On an evening in late September, the old city of Kathmandu does something no other city on earth does. It stops moving. The streets — normally a continuous argument between motorcycles, pedestrians, dogs, and vegetable sellers — empty of traffic and fill instead with tens of thousands of people pressing toward Durbar Square. Somewhere in the square, behind a carved wooden window that she almost never opens, a girl is preparing to be seen.
She is the Kumari. She is between five and eleven years old, depending on the year. She has been selected from the Newar community's Shakya clan through a process that involves examining 32 physical attributes, assessing her reaction to a series of ritual tests, and consulting the stars. Once chosen, she leaves her family home and moves into the Kumari Ghar, the palace beside Durbar Square that has been her residence — and will continue to be — until she reaches puberty and her divinity passes to another girl.

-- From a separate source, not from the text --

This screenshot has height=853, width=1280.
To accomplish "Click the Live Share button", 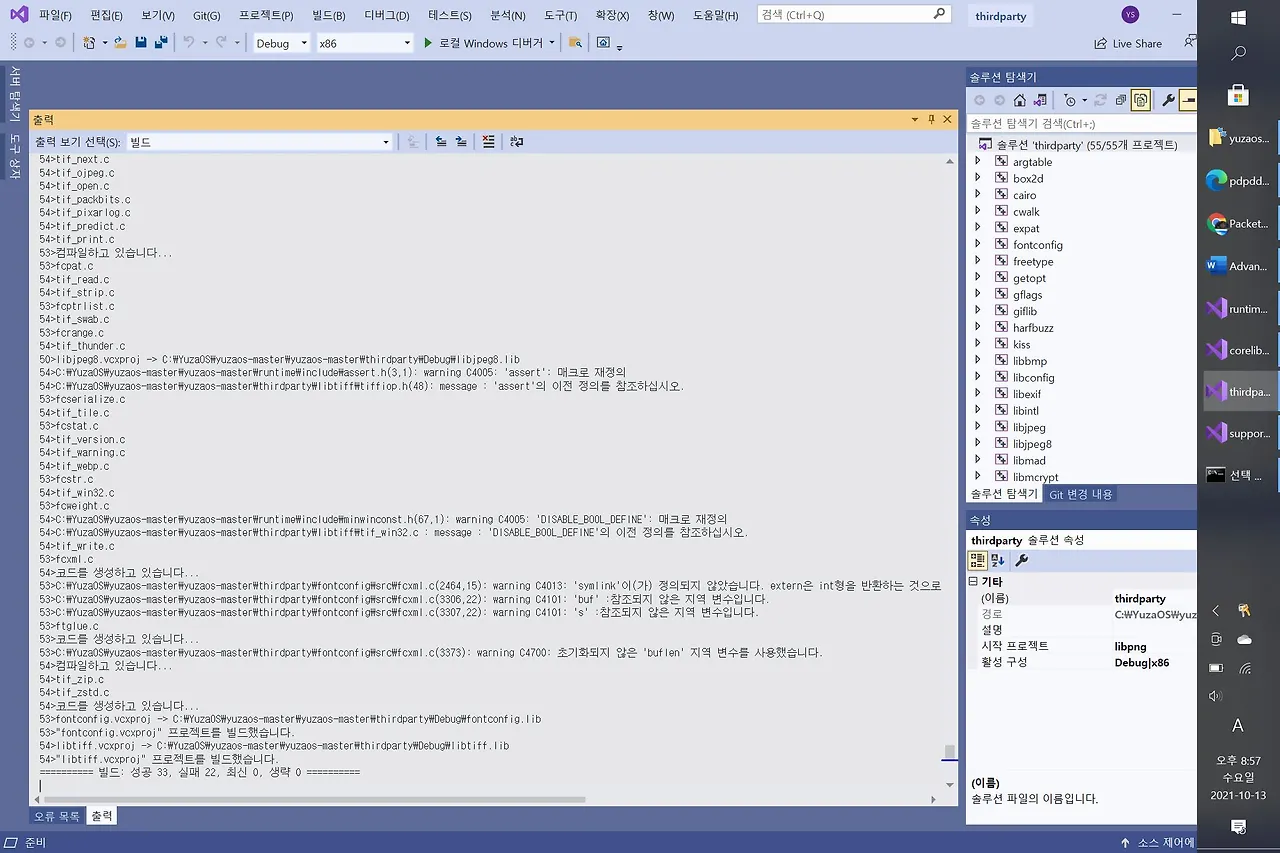I will tap(1129, 43).

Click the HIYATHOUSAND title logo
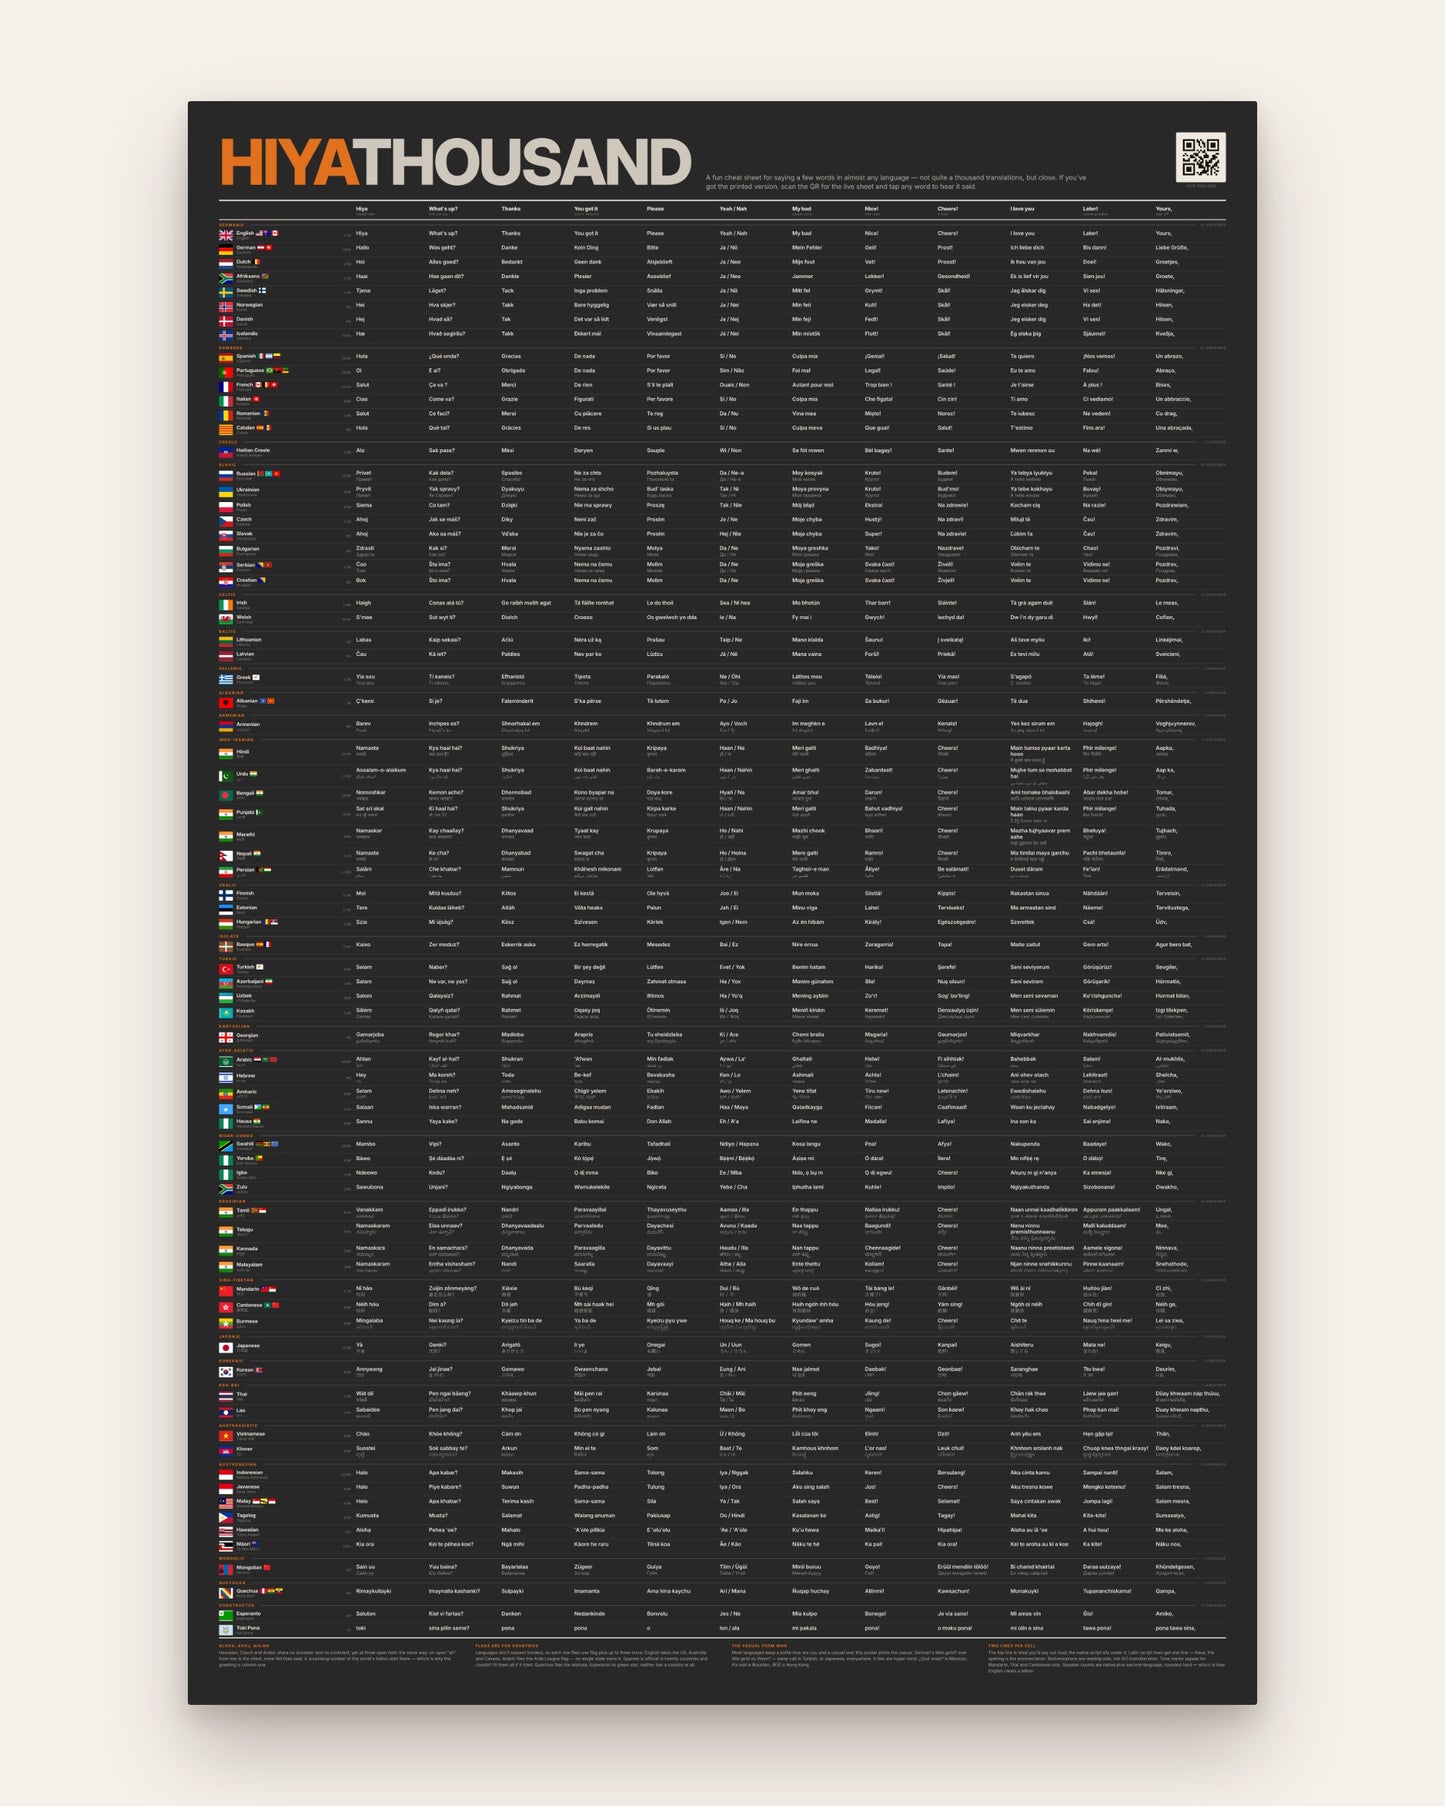coord(455,162)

On the night of Indra Jatra, she comes out.
Indra Jatra is an eight-day festival that honours Indra, the king of the gods, and commemorates a Newar legend involving his capture and release by the people of Kathmandu. It involves the raising of a ceremonial pole, masked dances, the distribution of rice beer from the mouth of a carved deity called Swet Bhairav, and the Kumari's procession. Of these, the procession is what the city has come for.

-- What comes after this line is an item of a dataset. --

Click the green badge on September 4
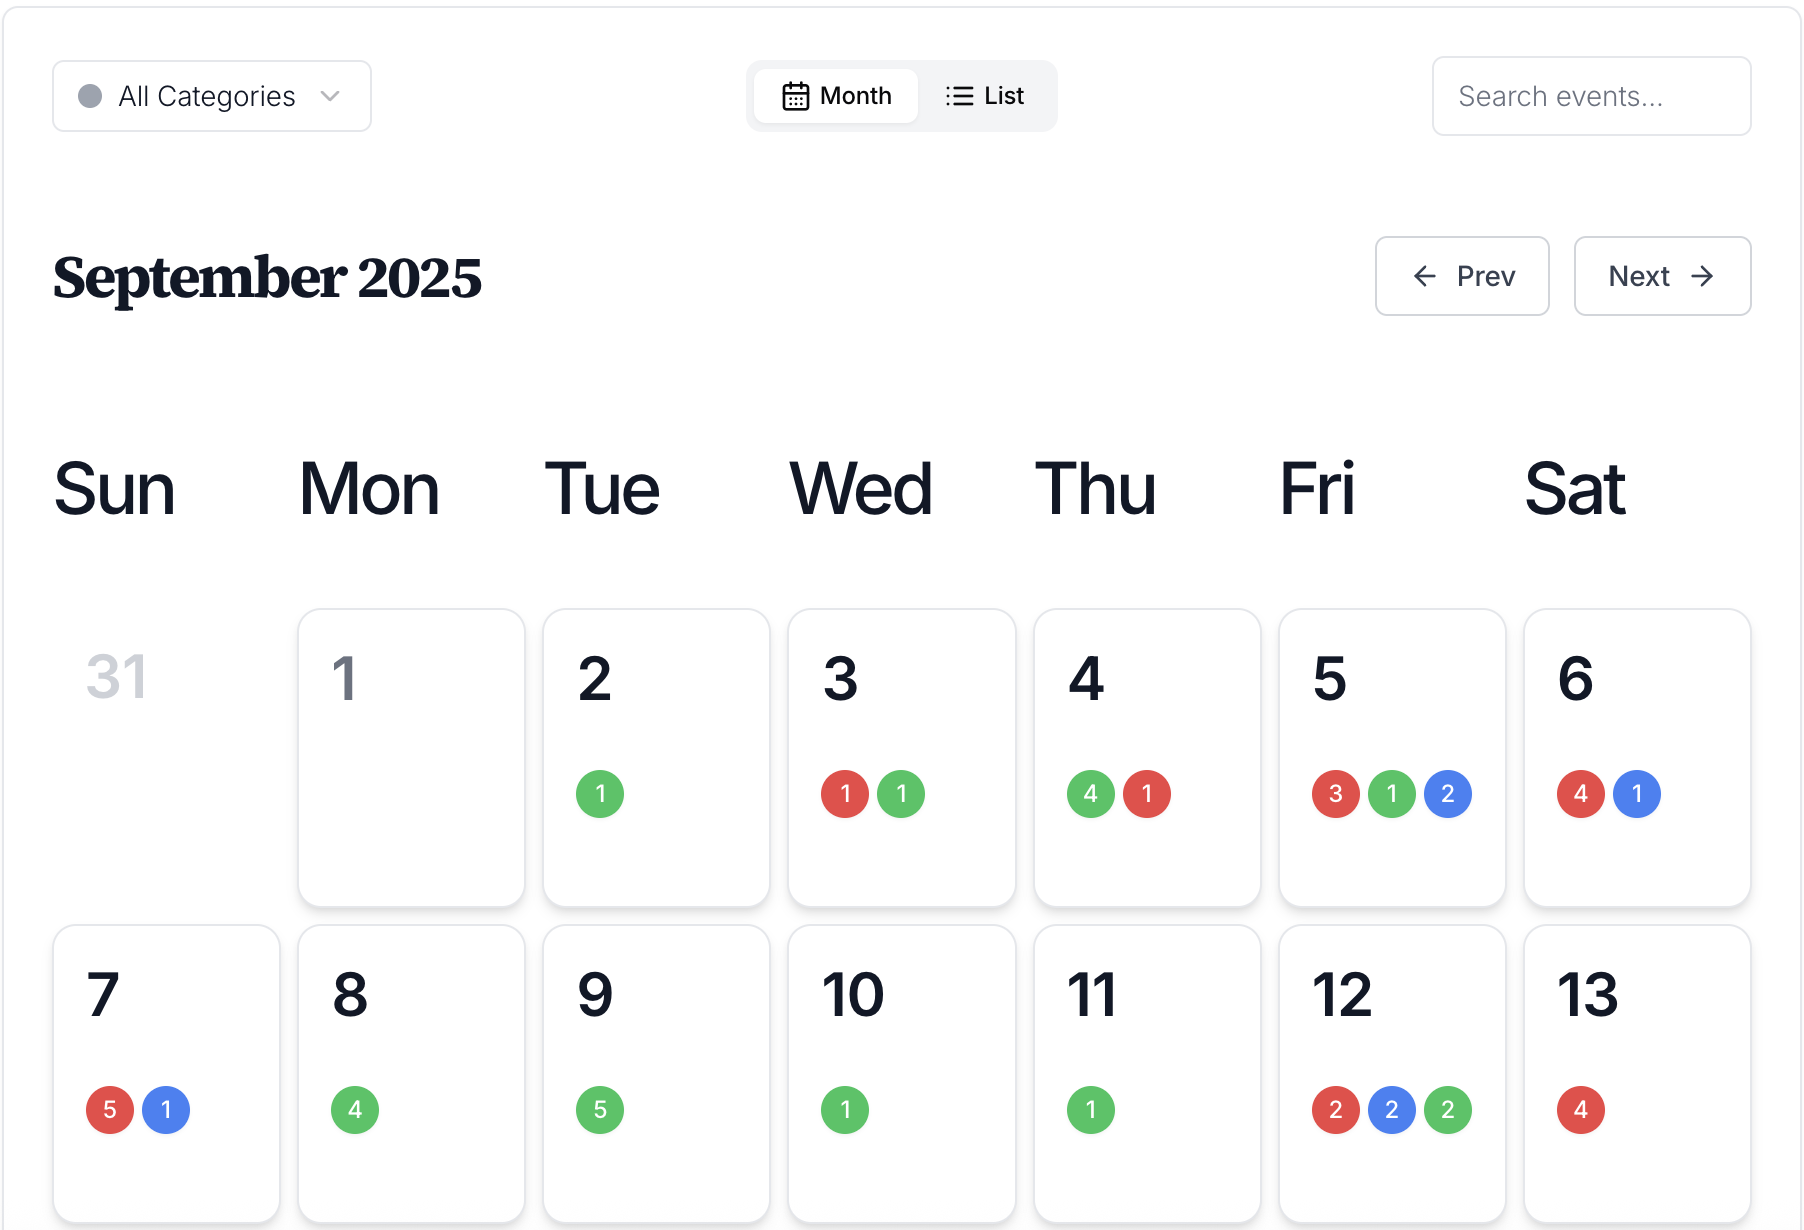1804x1230 pixels. click(x=1090, y=794)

The Kumari is carried in a wooden chariot — painted red and gold, three storeys high, pulled by ropes held by dozens of men — through a prescribed route through old Kathmandu. She does not walk. Her feet must not touch the ground in public. She sits behind a carved wooden screen at the top of the chariot, her eyes lined dark with kohl, her forehead marked with the third eye, wearing a crown of red silk and gold. She does not smile. The divine do not reassure you with expressions.
The crowd presses close to the chariot but does not touch it. Offerings are placed at its base. Men with drums and cymbals walk alongside. The air smells of incense and marigold and the specific exhaust of ten thousand motorcycles that have been rerouted several streets away.

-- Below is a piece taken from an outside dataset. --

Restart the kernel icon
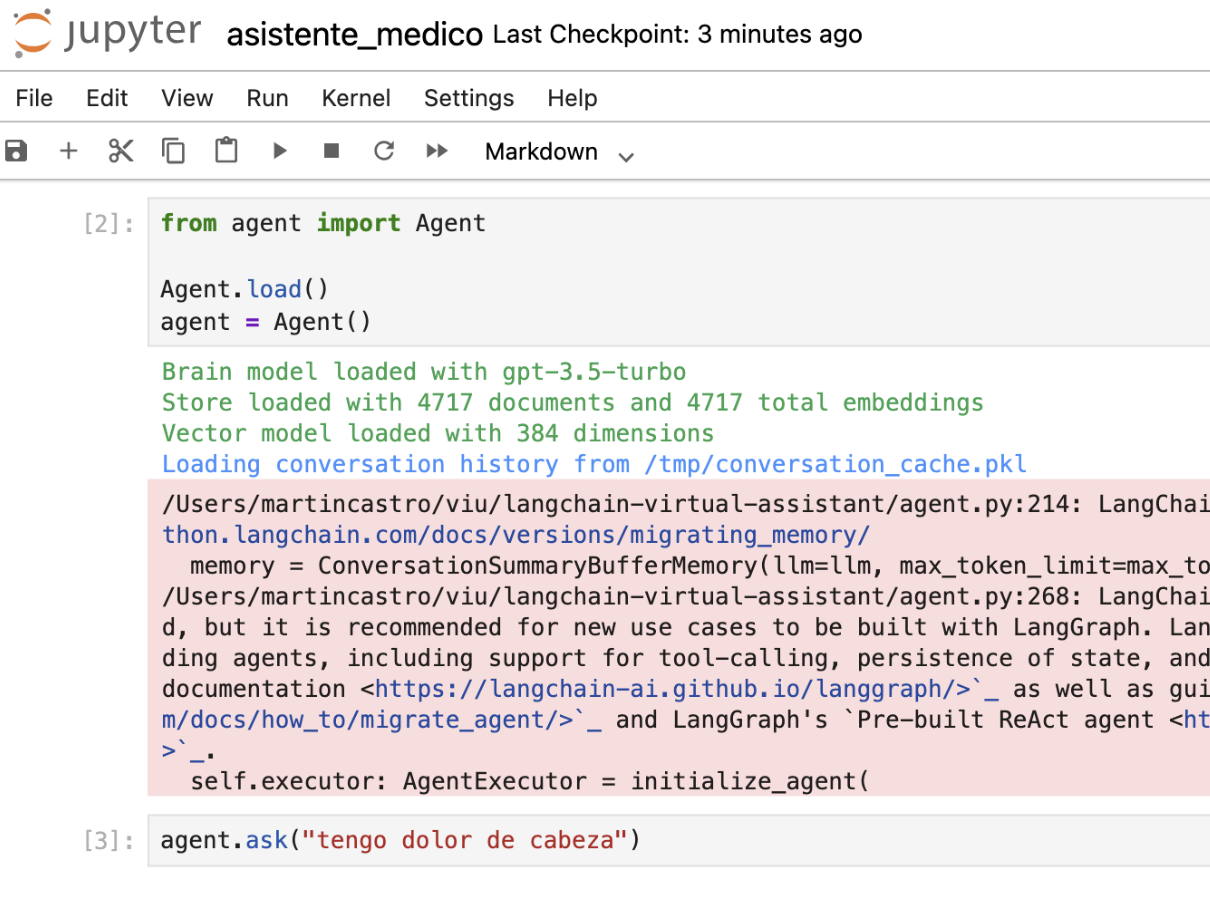The image size is (1210, 904). pos(384,151)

Watching the Kumari pass, what you feel is not the comfortable warmth of a cultural performance. It is something closer to vertigo — the recognition that you are standing inside a tradition that is genuinely, actively alive. The people around you are not watching a re-enactment. They believe what they are watching. The little girl in the chariot, who was a schoolchild last year and will be a schoolchild again in a few years, is, for this moment, a goddess. The city has organised itself around that fact.
If you plan to witness Indra Jatra, arrive early. The procession begins after dark and the square fills quickly. Stand on the north side of Durbar Square for the best view of the chariot's path. Dress modestly. Do not push toward the chariot. Bring patience — the procession moves slowly and stops often for ritual observances. And understand that what you are watching is not for you. You are a guest at something that would happen whether you were there or not.
That is the feeling to hold onto.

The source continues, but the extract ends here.